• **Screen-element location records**
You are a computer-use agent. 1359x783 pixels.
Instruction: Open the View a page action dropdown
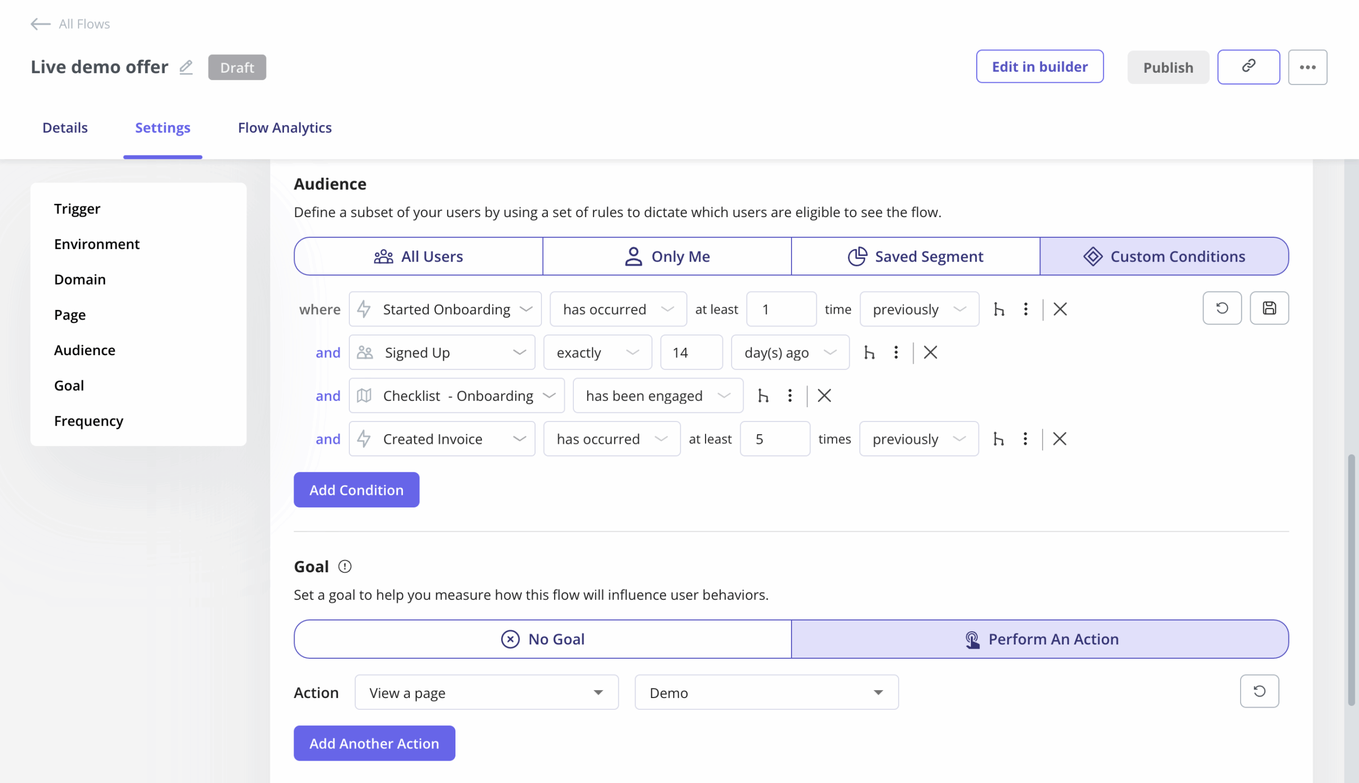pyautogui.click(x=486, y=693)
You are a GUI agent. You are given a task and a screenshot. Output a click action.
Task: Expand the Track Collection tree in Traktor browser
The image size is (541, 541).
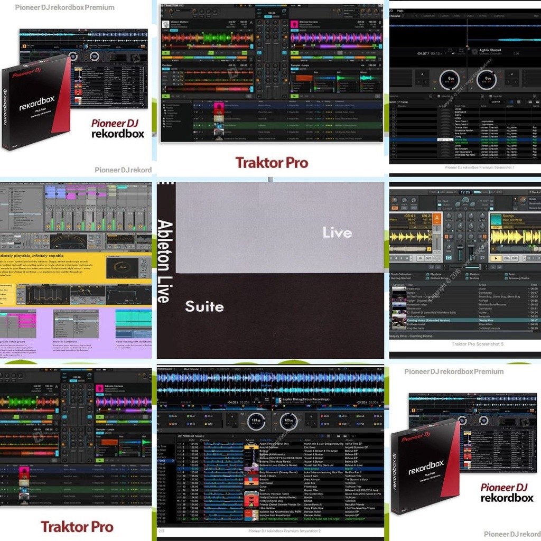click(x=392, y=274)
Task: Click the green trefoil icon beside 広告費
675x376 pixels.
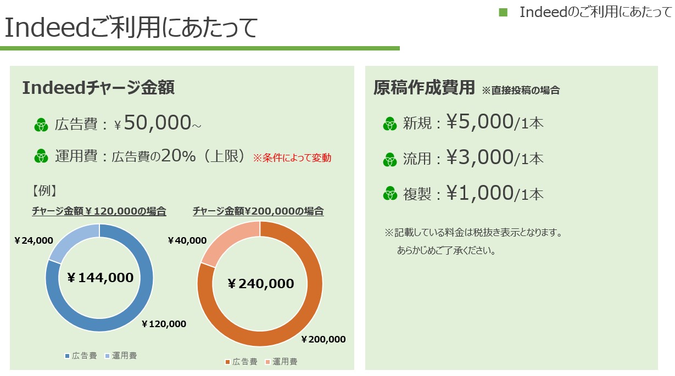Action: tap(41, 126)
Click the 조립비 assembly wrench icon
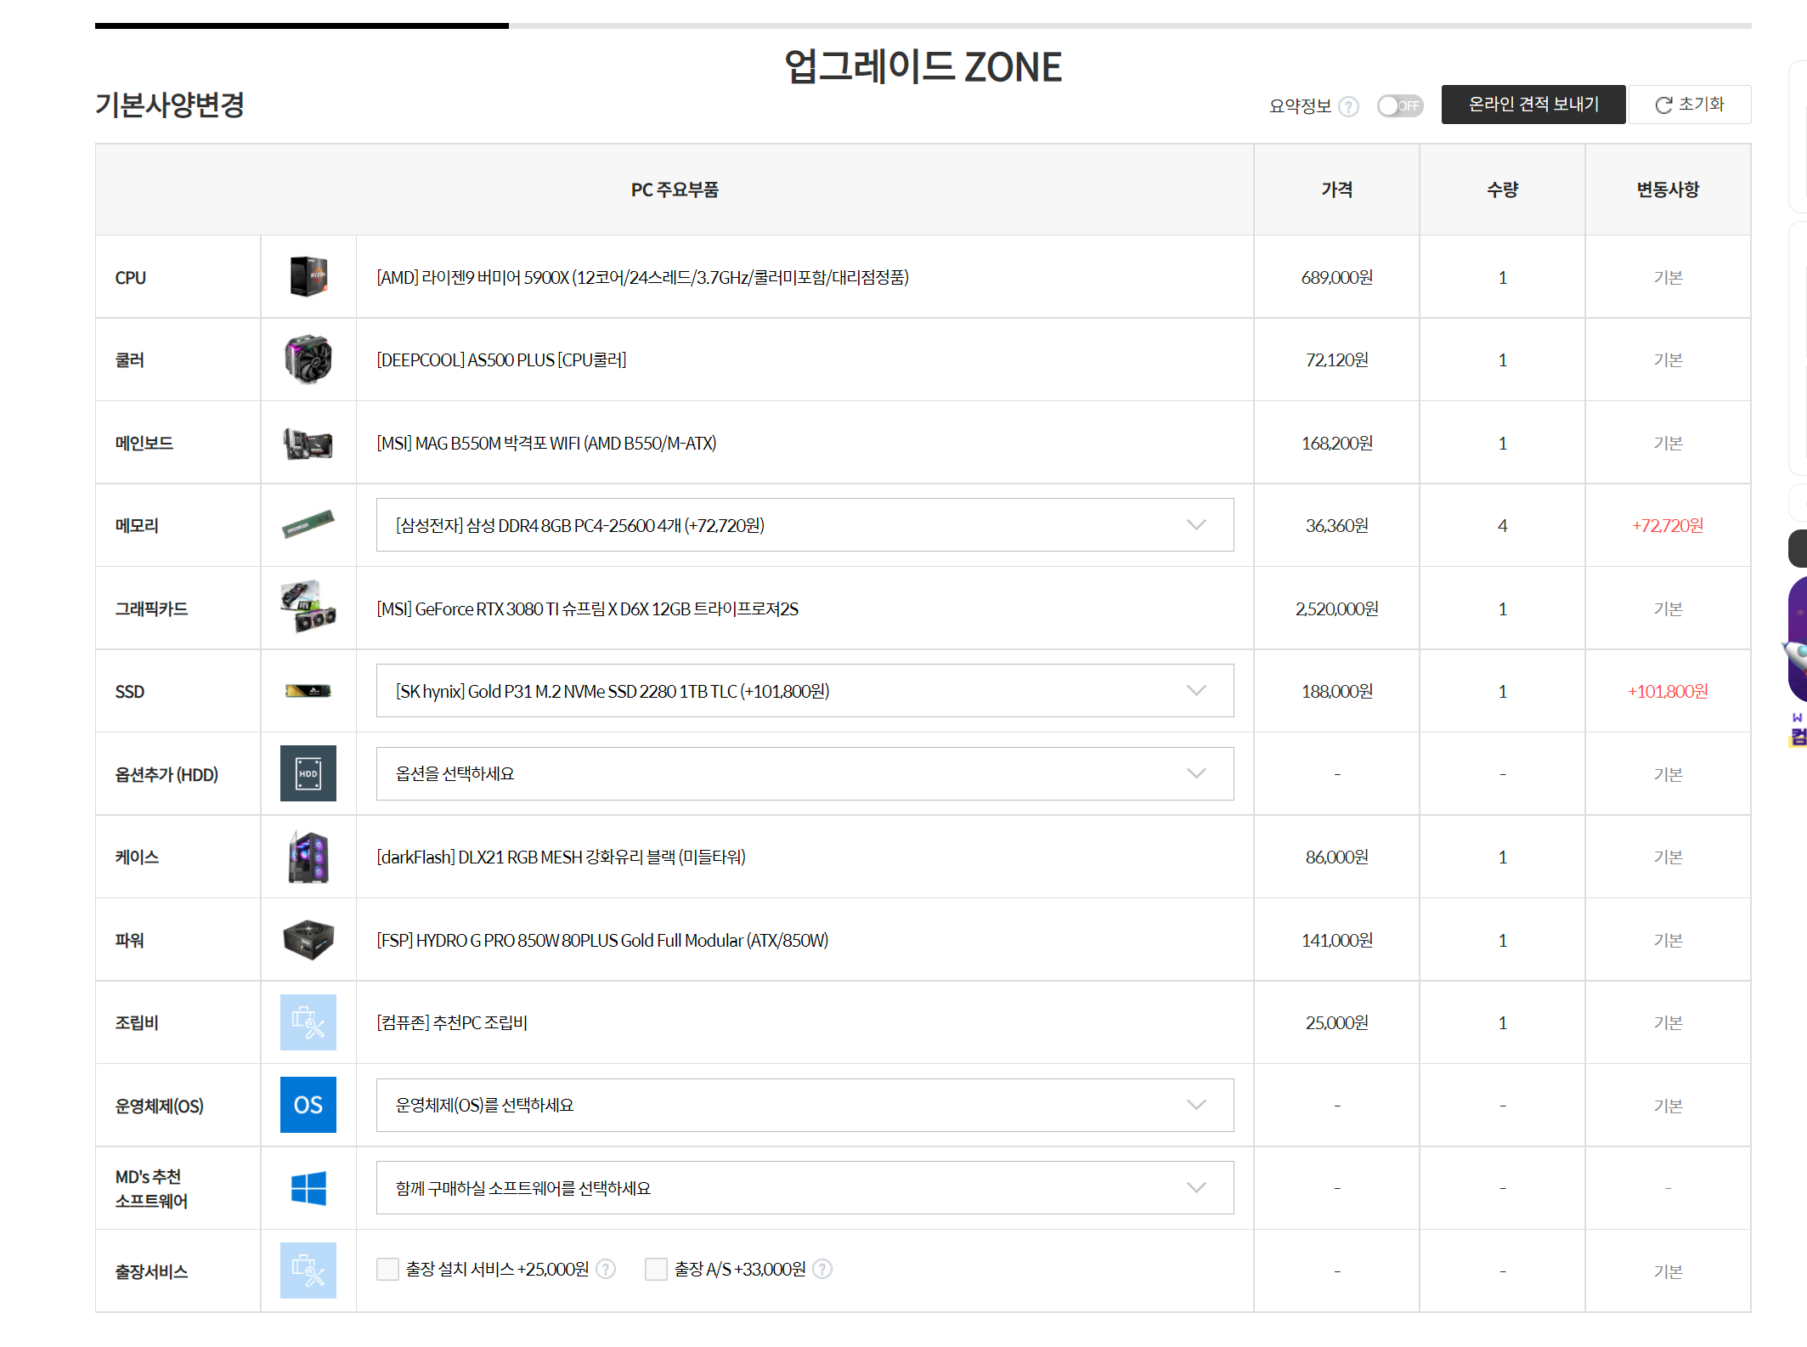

• **Problem to solve**
Extract every line of the data above word for word, omitting the pictures.

• **Reply**
You are a computer-use agent. 1359x783 pixels.
Instruction: Open the View a page action dropdown
pyautogui.click(x=486, y=693)
You are a GUI agent. You are given a task and a screenshot. Output a click action.
Task: Expand the Track Collection tree in Traktor browser
The image size is (541, 541).
click(x=392, y=274)
Task: Click the green trefoil icon beside 広告費
675x376 pixels.
Action: tap(41, 126)
Click the 조립비 assembly wrench icon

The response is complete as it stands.